Supplied information =>
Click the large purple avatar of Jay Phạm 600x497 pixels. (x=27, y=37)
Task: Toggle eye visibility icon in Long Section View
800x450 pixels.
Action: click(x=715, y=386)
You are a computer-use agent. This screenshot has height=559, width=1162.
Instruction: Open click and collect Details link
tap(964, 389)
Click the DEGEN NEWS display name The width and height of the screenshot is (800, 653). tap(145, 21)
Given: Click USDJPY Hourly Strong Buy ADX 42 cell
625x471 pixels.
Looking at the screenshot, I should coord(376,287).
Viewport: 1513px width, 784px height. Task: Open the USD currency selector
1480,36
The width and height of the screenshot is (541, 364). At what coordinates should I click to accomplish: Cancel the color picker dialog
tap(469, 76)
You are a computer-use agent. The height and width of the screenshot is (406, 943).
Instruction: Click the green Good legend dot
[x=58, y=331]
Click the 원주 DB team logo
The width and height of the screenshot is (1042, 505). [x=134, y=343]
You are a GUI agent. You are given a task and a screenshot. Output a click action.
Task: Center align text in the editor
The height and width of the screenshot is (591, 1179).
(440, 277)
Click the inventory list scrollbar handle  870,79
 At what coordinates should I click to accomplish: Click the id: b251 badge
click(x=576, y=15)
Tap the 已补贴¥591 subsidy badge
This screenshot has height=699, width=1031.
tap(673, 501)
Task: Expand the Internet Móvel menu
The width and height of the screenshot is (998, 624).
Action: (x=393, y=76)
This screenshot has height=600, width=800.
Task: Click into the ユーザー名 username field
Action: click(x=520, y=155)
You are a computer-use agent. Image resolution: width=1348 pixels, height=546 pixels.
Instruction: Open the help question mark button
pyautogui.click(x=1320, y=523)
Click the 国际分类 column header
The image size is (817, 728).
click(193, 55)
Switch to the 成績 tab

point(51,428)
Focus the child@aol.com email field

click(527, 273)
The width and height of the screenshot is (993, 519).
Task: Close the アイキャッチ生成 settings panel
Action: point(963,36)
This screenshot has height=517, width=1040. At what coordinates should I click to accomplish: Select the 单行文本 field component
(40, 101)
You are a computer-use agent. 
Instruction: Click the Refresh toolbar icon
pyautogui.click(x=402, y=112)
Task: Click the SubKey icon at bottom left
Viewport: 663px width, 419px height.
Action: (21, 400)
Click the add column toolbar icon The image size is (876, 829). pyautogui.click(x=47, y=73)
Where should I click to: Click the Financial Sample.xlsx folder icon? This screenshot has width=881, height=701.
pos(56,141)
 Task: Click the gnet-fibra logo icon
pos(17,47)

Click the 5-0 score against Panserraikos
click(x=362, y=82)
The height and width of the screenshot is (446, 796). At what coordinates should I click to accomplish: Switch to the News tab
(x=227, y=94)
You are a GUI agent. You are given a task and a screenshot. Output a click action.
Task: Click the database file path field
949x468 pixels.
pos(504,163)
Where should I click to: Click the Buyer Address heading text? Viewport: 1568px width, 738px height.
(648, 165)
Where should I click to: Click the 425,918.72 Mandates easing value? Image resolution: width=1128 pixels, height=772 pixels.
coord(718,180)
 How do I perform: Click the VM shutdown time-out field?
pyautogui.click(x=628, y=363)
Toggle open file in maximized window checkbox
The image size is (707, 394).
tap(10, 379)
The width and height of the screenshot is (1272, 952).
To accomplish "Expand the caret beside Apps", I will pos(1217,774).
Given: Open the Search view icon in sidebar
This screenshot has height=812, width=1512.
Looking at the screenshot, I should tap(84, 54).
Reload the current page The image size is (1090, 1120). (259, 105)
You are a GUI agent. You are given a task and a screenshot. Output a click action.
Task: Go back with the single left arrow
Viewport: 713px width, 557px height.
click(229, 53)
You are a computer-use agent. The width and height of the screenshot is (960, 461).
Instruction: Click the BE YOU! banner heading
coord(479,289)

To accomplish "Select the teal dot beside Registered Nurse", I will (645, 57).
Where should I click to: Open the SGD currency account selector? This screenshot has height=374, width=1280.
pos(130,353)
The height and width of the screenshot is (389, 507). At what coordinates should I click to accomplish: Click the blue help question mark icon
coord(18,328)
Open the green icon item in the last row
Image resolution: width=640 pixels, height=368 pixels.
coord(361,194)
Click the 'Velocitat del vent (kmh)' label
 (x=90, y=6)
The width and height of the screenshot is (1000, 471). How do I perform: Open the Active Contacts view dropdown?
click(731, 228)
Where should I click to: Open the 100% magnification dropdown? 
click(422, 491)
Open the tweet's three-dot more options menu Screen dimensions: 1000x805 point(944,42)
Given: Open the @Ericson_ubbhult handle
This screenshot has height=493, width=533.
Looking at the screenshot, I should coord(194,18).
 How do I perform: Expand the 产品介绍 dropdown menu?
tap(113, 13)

Exercise prompt =>
Go over the listing above and copy out each line that includes "agent".

Answer to the exercise =>
You are a computer-use agent. This screenshot has height=559, width=1162.
You are a computer-use agent. The height and width of the screenshot is (406, 943).
You are a GUI agent. You are given a task and a screenshot. Output a click action.
You are a computer-use agent. Image resolution: width=1348 pixels, height=546 pixels.
You are a computer-use agent. 
You are a GUI agent. You are given a task and a screenshot. Output a click action.
You are a GUI agent. You are given a task and a screenshot. Output a click action.
You are a computer-use agent. The width and height of the screenshot is (960, 461).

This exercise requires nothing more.